◆ Supplied records:

────

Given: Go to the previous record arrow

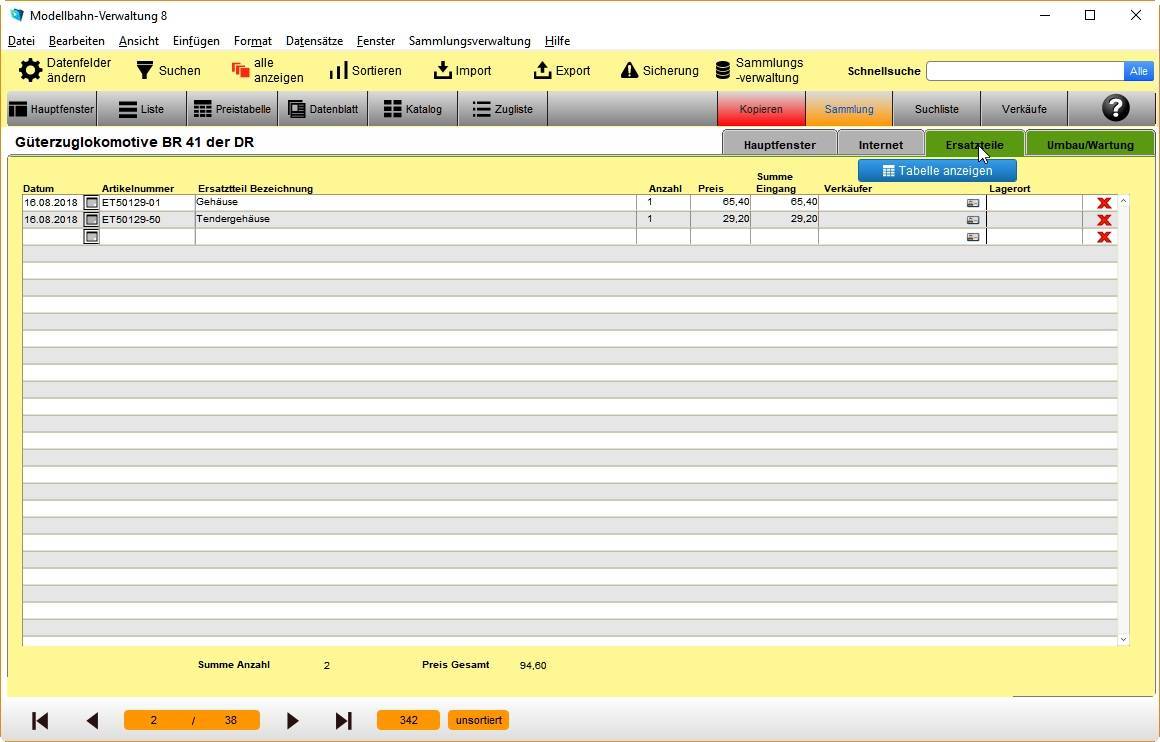Looking at the screenshot, I should [x=92, y=721].
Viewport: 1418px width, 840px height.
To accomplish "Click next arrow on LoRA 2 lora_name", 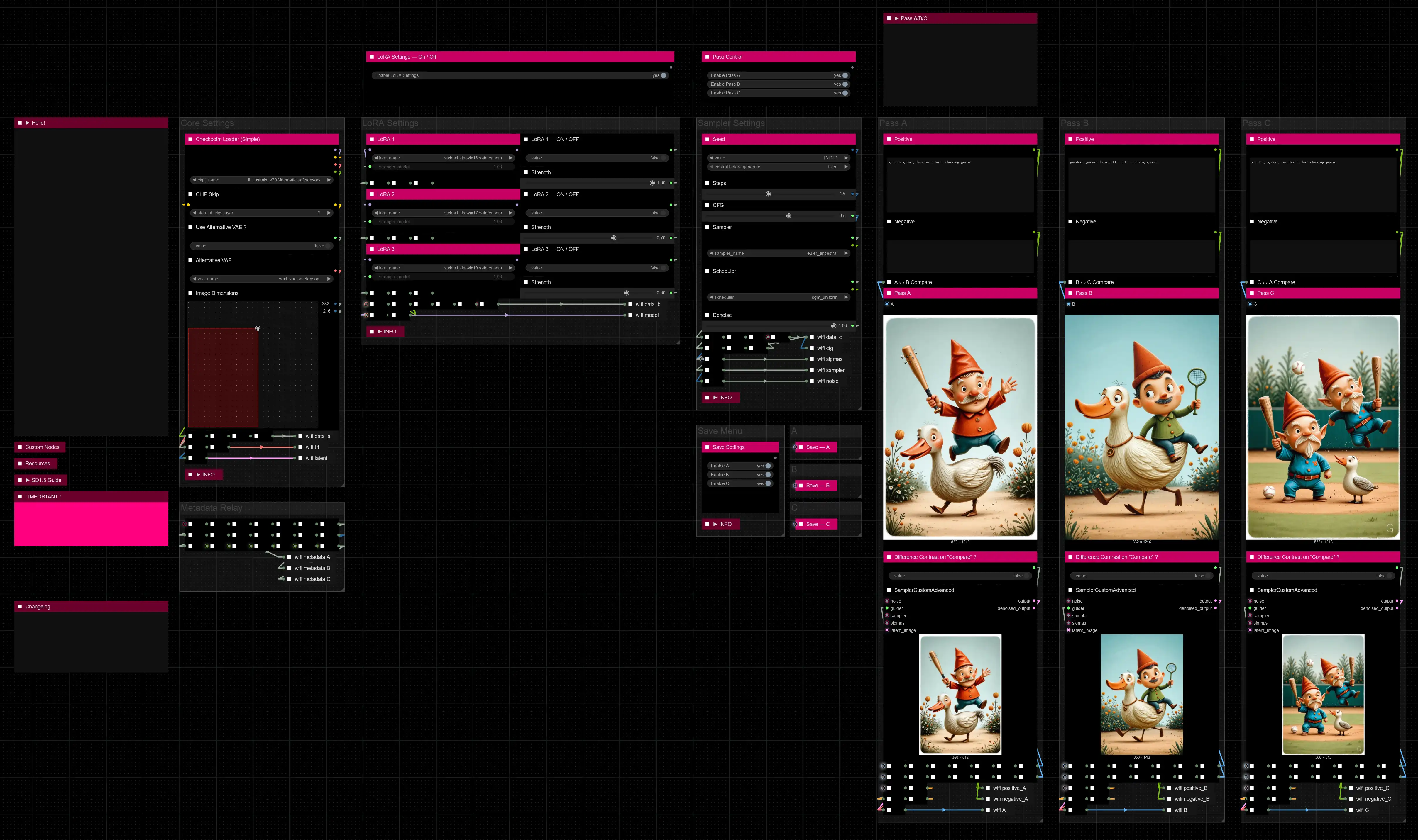I will [510, 213].
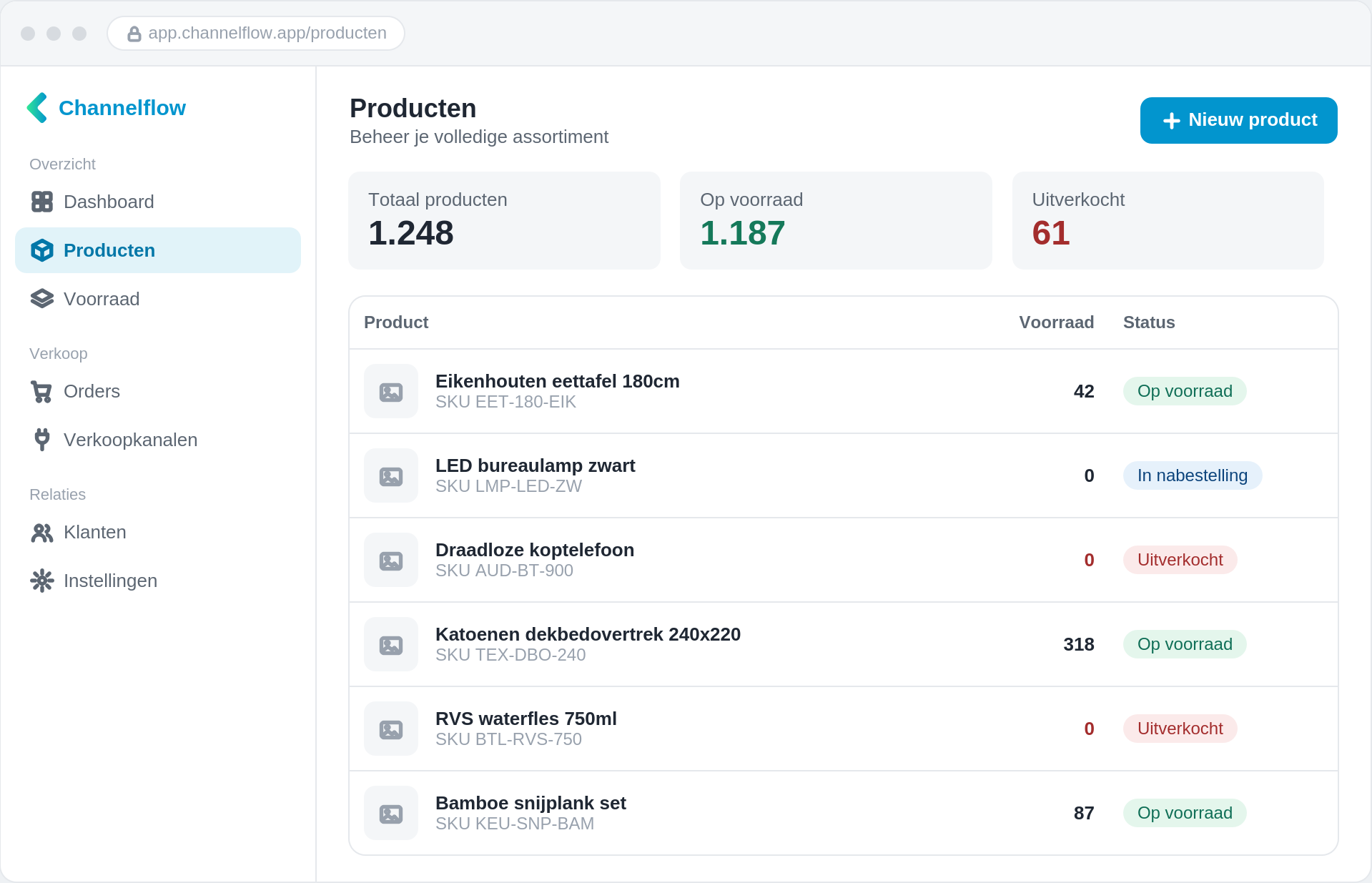Open Orders via the cart icon
Viewport: 1372px width, 883px height.
tap(42, 391)
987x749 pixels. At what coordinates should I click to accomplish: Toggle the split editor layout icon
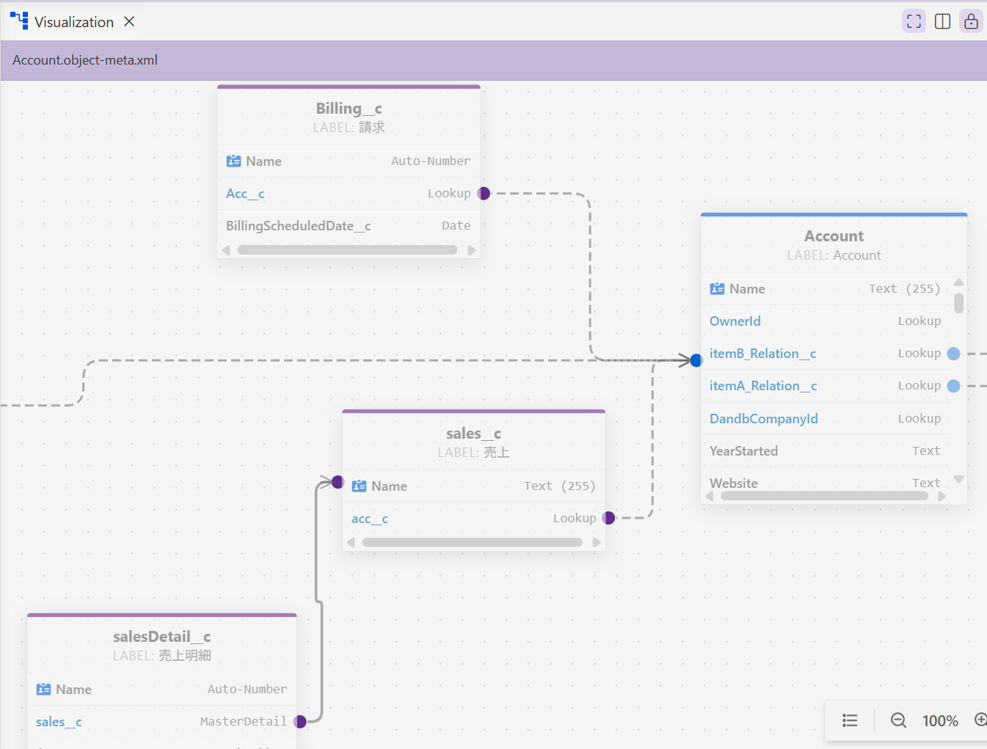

────

◆ Aim:
Count the lines above that contain the string "height", matching case exactly, and give only the number.

◆ Solution to the problem:
2